What Lives in the Context Window
Every token Claude processes in a single API call:
┌─────────────────────────────────────────────────────┐
│ CONTEXT WINDOW (200k tokens for claude-sonnet-4-6) │
│ │
│ System prompt ~2,000 tokens │
│ CLAUDE.md content ~1,000 tokens │
│ Conversation history ~50,000 tokens (long run) │
│ Tool results ~30,000 tokens (unmanaged) │
│ Current message ~500 tokens │
│ Claude's response ~4,000 tokens │
│ ────────────── │
│ Total used ~87,500 tokens (44%) │
└─────────────────────────────────────────────────────┘
At 44% this looks fine.
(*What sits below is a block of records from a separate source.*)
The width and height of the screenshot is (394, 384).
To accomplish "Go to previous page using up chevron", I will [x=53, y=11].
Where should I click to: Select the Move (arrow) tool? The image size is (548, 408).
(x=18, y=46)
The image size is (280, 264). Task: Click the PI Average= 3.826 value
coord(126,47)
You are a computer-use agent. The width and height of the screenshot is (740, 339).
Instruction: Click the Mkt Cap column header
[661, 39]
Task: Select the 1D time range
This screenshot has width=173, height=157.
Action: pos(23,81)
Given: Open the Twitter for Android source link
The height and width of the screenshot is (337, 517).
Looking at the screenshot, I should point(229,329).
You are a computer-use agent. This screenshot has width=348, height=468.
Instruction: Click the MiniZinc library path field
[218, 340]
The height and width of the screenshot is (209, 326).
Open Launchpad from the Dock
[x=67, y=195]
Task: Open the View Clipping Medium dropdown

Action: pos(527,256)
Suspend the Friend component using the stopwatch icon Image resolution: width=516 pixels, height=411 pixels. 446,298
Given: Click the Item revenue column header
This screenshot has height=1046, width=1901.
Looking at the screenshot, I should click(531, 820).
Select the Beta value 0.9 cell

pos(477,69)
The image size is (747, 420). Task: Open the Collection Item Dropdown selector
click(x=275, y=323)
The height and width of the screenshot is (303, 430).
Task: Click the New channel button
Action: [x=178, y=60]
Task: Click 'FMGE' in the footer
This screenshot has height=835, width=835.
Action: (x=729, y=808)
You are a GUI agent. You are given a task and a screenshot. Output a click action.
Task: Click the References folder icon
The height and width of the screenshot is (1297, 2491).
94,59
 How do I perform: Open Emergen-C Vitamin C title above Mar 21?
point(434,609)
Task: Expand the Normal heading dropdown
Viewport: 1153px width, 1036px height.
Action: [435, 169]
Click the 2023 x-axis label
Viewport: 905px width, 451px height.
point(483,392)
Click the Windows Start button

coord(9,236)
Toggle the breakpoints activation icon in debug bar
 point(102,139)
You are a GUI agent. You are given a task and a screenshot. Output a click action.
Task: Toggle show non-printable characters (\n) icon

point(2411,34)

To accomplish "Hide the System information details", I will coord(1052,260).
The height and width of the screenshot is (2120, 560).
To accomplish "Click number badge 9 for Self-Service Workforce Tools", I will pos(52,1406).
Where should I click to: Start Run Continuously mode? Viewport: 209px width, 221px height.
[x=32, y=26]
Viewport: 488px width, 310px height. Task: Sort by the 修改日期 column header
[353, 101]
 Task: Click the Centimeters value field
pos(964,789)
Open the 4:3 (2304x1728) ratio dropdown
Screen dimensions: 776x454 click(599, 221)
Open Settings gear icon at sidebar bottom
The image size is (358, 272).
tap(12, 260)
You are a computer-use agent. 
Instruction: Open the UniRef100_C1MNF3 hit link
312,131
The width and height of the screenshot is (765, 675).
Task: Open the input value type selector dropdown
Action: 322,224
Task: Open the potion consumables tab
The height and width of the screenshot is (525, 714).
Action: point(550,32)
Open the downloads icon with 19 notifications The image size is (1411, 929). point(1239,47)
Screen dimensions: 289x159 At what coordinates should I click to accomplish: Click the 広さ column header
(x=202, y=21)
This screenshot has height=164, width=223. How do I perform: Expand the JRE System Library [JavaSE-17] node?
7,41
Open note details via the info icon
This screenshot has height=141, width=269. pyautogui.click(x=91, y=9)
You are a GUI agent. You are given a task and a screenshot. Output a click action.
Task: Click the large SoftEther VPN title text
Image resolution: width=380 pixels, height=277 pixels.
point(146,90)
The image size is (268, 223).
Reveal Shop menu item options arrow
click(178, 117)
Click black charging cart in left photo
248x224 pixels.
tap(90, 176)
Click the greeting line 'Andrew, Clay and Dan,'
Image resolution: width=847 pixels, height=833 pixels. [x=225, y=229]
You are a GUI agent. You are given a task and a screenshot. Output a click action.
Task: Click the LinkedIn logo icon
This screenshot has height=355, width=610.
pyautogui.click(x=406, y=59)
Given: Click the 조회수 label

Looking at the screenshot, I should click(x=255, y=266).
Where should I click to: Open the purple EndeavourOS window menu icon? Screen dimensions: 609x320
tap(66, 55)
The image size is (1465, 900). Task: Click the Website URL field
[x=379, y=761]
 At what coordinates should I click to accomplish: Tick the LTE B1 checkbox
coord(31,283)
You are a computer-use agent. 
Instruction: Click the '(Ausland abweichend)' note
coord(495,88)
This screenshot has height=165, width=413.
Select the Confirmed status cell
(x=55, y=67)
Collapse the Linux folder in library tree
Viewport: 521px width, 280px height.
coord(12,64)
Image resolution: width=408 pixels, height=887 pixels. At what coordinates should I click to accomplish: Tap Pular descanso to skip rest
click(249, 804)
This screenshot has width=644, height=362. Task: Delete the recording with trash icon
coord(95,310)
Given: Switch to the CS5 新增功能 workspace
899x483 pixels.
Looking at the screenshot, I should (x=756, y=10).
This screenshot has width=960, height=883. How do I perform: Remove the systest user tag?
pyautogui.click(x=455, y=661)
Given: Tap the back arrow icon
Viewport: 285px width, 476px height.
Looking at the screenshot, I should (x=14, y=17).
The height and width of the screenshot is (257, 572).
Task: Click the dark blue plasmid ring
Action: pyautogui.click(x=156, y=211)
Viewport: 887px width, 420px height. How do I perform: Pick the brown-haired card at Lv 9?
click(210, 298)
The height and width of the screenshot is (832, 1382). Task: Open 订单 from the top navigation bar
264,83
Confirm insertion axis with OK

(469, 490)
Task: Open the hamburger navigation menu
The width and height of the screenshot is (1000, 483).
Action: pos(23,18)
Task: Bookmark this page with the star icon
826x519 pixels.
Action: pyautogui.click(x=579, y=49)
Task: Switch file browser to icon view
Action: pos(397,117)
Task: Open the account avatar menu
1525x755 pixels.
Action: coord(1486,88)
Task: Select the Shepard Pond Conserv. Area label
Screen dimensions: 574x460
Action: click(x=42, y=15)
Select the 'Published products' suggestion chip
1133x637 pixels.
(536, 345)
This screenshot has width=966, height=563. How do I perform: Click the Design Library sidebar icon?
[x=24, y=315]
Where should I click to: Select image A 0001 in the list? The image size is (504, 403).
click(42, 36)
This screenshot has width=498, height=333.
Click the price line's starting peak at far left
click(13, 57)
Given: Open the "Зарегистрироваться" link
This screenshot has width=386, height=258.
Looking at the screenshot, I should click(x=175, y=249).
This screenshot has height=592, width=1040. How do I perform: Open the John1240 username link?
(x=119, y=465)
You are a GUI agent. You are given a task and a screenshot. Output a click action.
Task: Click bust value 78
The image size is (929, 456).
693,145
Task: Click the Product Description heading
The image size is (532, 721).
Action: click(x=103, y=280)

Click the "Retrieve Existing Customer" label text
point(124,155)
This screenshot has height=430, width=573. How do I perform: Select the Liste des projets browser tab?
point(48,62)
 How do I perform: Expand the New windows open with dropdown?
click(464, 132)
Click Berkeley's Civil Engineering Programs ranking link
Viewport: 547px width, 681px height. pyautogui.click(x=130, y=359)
But after 2 more hours of tool calls and conversation, you’re at 180k — and the critical system instructions from the beginning are now buried in the middle.
The Lost-in-the-Middle Effect
Research consistently shows Claude’s attention is non-uniform across long contexts:
Attention level across context position:
High ▓▓▓▓▓▓▓░░░░░░░░░░░░░░░░░░░░░░░░░░░░░░░░░▓▓▓▓▓▓▓
│ │
START MIDDLE END
(System (Tool results, (Recent
prompt, history) message)
key rules)
Low ░░░░░░░░░░░░░░░░░░▓▓▓▓▓░░░░░░░░░░░░░░░░░░░░░░░░░
Important instructions buried in the middle of 100k tokens of tool results get deprioritized. This is why:
- Critical rules belong in the system prompt (start)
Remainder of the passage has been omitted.